Even as its lucrative jet engine business struggled with the pandemic-led collapse of air travel, driving down company revenue, General Electric saw far smaller cash outflow than estimated in the first quarter. The company also reaffirmed its full-year free cash flow and earnings per share outlook.
The US industrial conglomerate reported a cash outflow of $845 million compared with an outflow of $2.2 billion last year. Analysts surveyed by Refinitiv, on average, expected a cash outflow of $1.3 billion.
The first quarter tends to be GE’s slowest period of the year. However, improved earnings at all its industrial businesses except aviation and better working capital helped slow the cash burn.
Free-cash flow is closely watched by investors as a sign of the health of GE’s operations and ability to pay down debt.
Its jet-engine business, usually GE’s cash cow, is still reeling from the plunge in global air travel.
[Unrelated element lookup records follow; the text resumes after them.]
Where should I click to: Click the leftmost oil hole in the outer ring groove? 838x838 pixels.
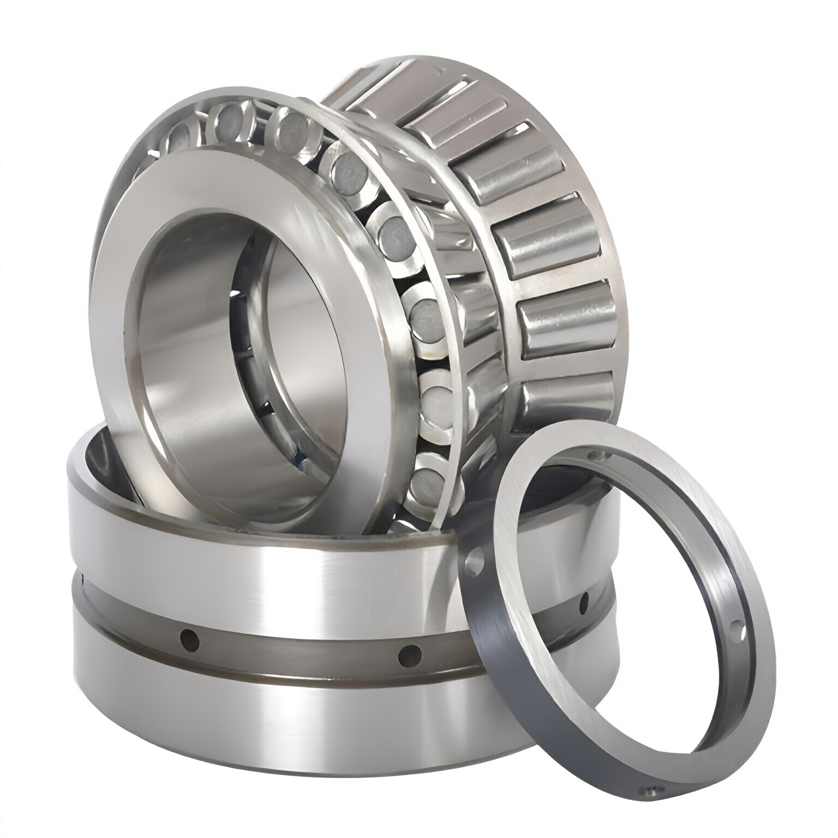click(189, 637)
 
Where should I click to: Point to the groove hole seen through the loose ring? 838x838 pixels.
click(584, 601)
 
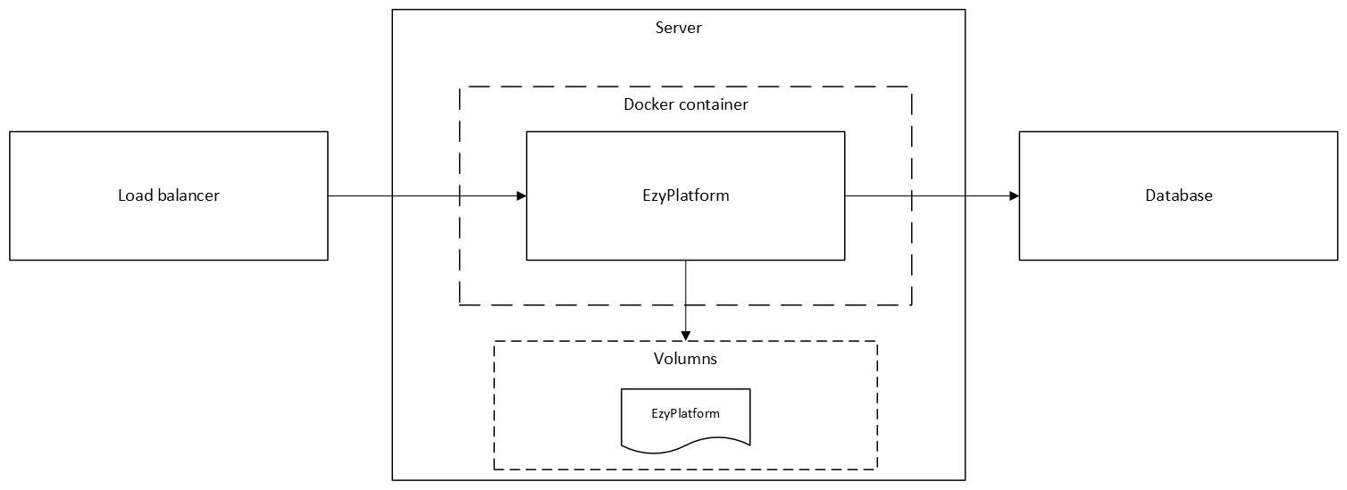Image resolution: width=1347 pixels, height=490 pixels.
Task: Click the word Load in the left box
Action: tap(134, 195)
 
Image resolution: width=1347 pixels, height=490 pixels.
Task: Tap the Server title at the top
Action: tap(679, 28)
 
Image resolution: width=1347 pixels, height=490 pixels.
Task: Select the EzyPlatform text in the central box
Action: tap(685, 195)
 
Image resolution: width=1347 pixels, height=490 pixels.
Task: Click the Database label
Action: tap(1179, 195)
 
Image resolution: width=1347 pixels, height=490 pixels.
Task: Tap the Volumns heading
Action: tap(685, 359)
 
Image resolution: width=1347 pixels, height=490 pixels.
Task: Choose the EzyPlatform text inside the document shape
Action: tap(685, 413)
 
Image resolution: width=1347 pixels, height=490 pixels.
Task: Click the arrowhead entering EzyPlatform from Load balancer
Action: tap(521, 195)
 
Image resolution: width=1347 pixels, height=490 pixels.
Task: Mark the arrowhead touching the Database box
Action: tap(1014, 195)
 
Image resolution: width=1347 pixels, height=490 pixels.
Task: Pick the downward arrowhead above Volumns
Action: tap(685, 336)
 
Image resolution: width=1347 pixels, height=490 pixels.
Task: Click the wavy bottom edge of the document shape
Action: tap(685, 442)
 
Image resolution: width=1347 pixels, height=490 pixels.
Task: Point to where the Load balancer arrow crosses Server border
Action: tap(393, 195)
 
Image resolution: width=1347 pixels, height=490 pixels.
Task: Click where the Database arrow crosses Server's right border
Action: tap(966, 195)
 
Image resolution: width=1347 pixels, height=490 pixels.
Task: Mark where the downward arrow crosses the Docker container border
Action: tap(685, 305)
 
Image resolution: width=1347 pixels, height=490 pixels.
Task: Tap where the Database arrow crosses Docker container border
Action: tap(911, 195)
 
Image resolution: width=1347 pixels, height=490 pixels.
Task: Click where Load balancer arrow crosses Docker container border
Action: tap(460, 195)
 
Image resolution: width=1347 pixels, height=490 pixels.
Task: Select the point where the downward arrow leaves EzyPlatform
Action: tap(685, 261)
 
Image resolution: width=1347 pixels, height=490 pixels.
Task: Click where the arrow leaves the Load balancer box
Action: tap(328, 195)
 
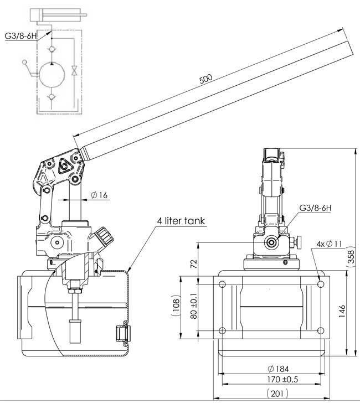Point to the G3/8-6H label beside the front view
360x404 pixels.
click(315, 208)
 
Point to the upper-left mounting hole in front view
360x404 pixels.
click(222, 284)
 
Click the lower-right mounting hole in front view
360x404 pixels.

The unit generated revenue of $4.99 billion during the quarter, down 28% from a year ago and below analysts’ estimate of $5.31 billion, according to IBES data from Refinitiv.
GE’s shares, which have gained over 145% since last May, were down 2.36% at $13.25 in pre-market trade.
On an adjusted basis, GE earned 3 cents per share in the quarter, compared with 2 cents per share a year earlier.